**Records shown**.
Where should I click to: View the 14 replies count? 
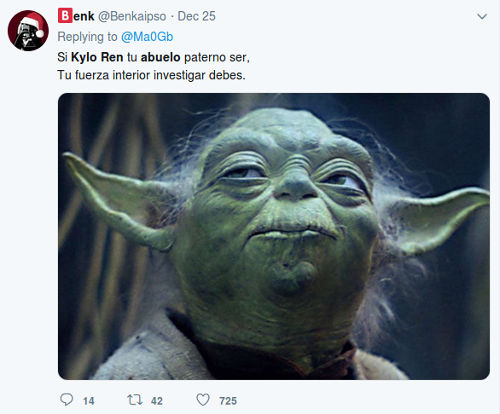[x=88, y=401]
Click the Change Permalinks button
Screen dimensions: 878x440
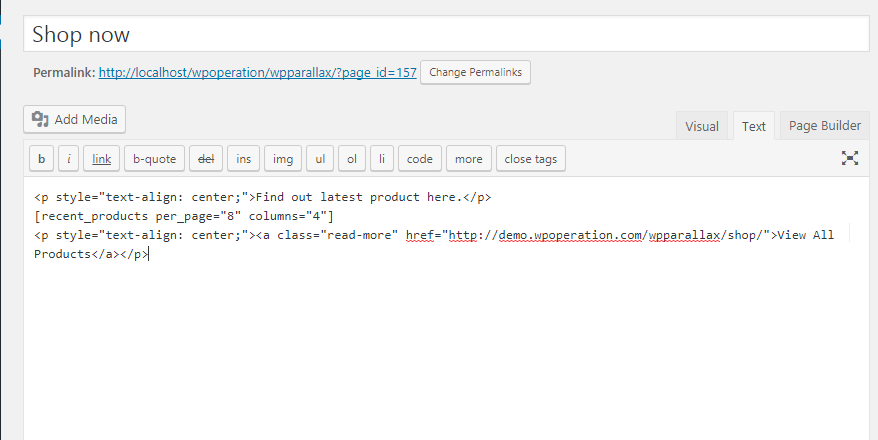click(476, 72)
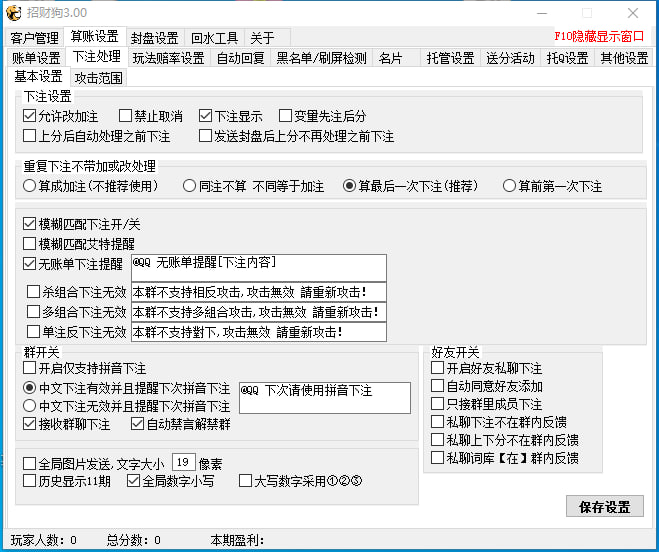659x552 pixels.
Task: Select 算成加注(不推荐使用) radio option
Action: (29, 186)
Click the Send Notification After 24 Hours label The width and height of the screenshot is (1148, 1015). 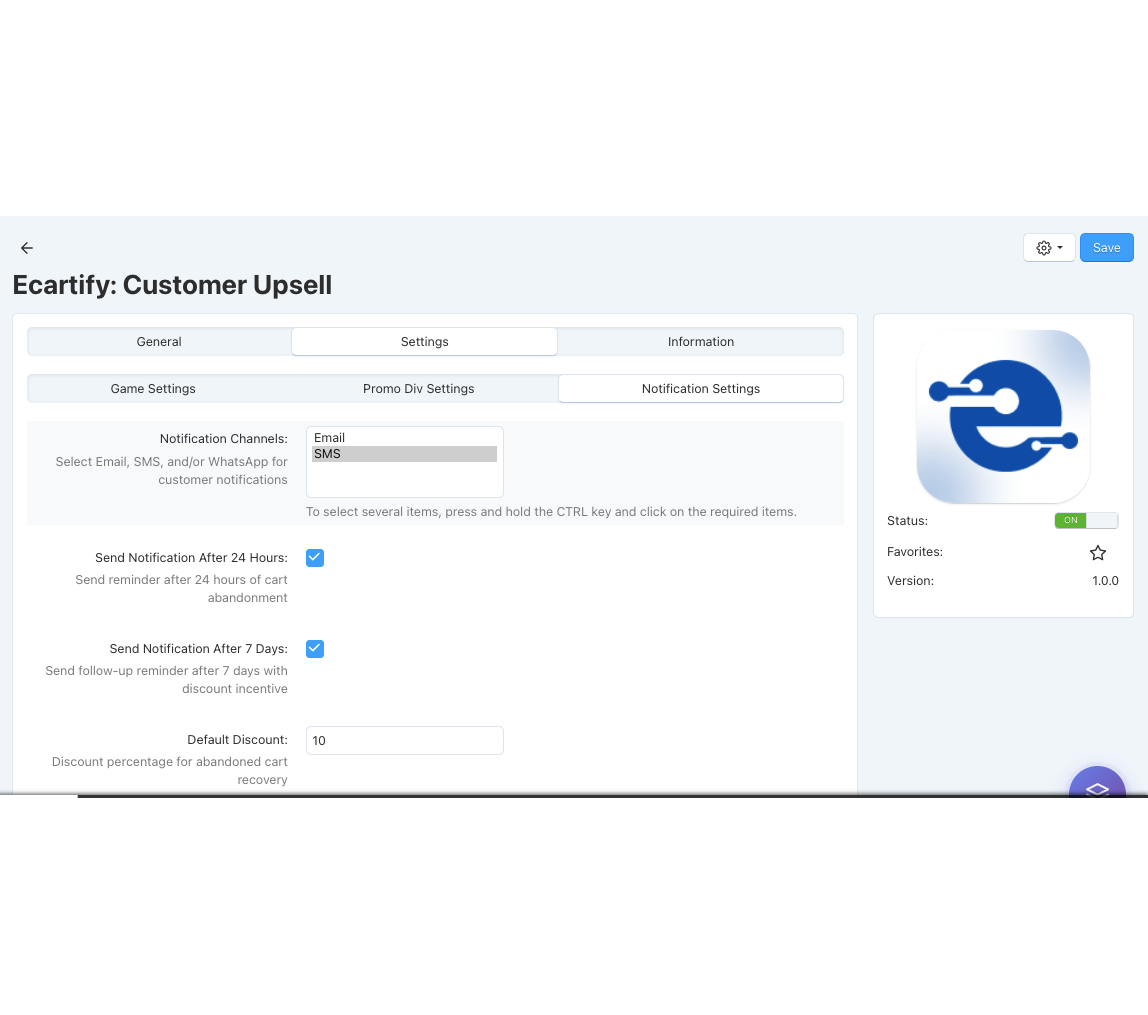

**What the task asks**. Restate the full listing word for word, excluding images.

**Solution for this exercise**.
Where should I click to: View the 14 replies count? 
[x=88, y=401]
Click the Change Permalinks button
Screen dimensions: 878x440
click(476, 72)
659x552 pixels.
Task: Select 算成加注(不推荐使用) radio option
Action: (29, 186)
Click the Send Notification After 24 Hours label The width and height of the screenshot is (1148, 1015). 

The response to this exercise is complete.